**Texto extraído:**

----

Carro forte atropela menina de 3 anos. A criança está em estado grave na UTI. Ao ler essa notícia recentemente, lembrei de uma historinha imaginária que sempre me ocorre ao parar perto de um carro forte.
É assim: estou ciceroneando um extraterrestre. Vamos percorrendo a cidade em meu carro, observando as pessoas, os prédios, o movimento dos automóveis e ele registrando tudo.
Acreditemos que ele seja um sociólogo marciano desenvolvendo sua tese de doutorado. Esperto, ao ver um ônibus, por exemplo, não pergunta "o que é isso?", mas prefere perguntar "isso deve ser um meio de transporte coletivo, certo?".
Sua perspicácia vai funcionando muito bem até o momento em que paramos atrás de um carro forte. Ele olha, olha, estuda com cuidado, mas se rende. "O que esse veículo transporta?" Eu aproveito para desafiá-lo: "Tente adivinhar".
Então, ele tenta: "Bem, deixe ver, é quase um tanque de guerra, blindado, com uma segurança ostensiva, aparentemente inviolável. Sendo assim, imagino que deva transportar algo frágil, indefeso, necessitado de proteção absoluta...hummm... já sei, crianças!"

----

**Dados registrados:**
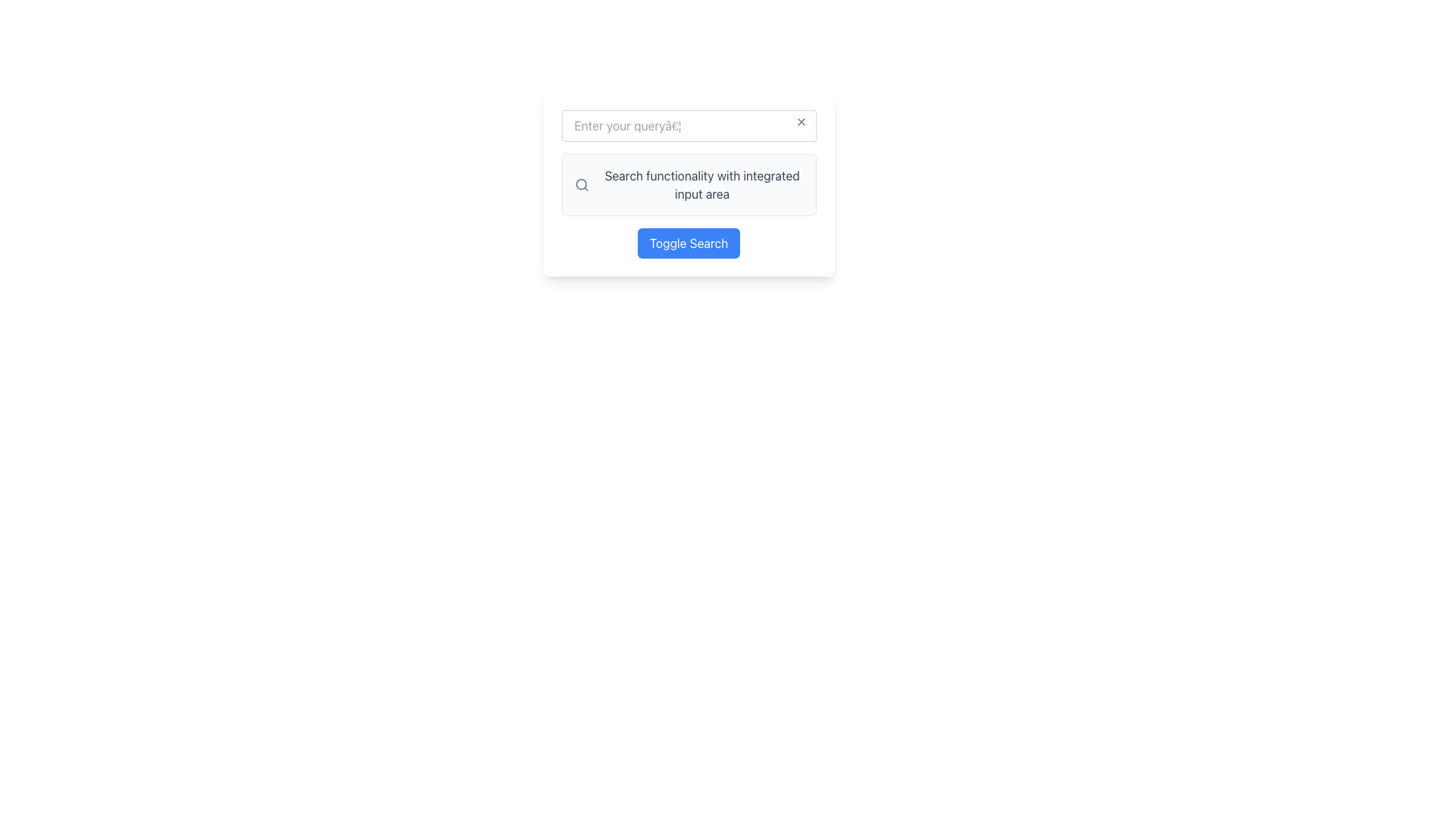 The width and height of the screenshot is (1456, 819). What do you see at coordinates (581, 184) in the screenshot?
I see `the search icon located to the left of the text 'Search functionality with integrated input area' to initiate a search` at bounding box center [581, 184].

----

**Tarefas pendentes:**
• A. Segundo o texto sobre o carro forte, em que estado se encontra a criança atropelada?
• B. Prolongue o texto sobre o carro forte e o visitante extraterrestre a partir de onde ele termina.

**Respostas por tarefa:**
• A. Em estado grave, na UTI.

• B.
Contenho o riso, diante de tão ingênua evidência. Aceno negativamente a cabeça e informo a meu convidado que aquele carro inviolável, na verdade, transporta dinheiro, ou seja, cédulas de papel produzidas em série em máquinas de imprimir sempre que se assim desejar.
Ainda perturbado com a resposta, meu interlocutor desvia o olhar, como quem busca no caos um esclarecimento, quando se depara com a antítese do que acabamos de ver: entre os automóveis, cujos pneus rodam a centímetros de seus pés descalços, sujas, maltrapilhas, famintas, enfim, as crianças.
Meu pobre ET sofre um curto-circuito: olha rápida e alternadamente para as crianças, absolutamente vulneráveis, e para o carro forte hermeticamente fechado, poderoso, imbatível. Não entende. Fico pensando o que passaria pela cabeça dele ao ler no jornal que um desses carros fortes colocou seu peso, sua estrutura reforçada, sua blindagem, suas toneladas de papel moeda sobre o corpinho de uma menina de 3 anos.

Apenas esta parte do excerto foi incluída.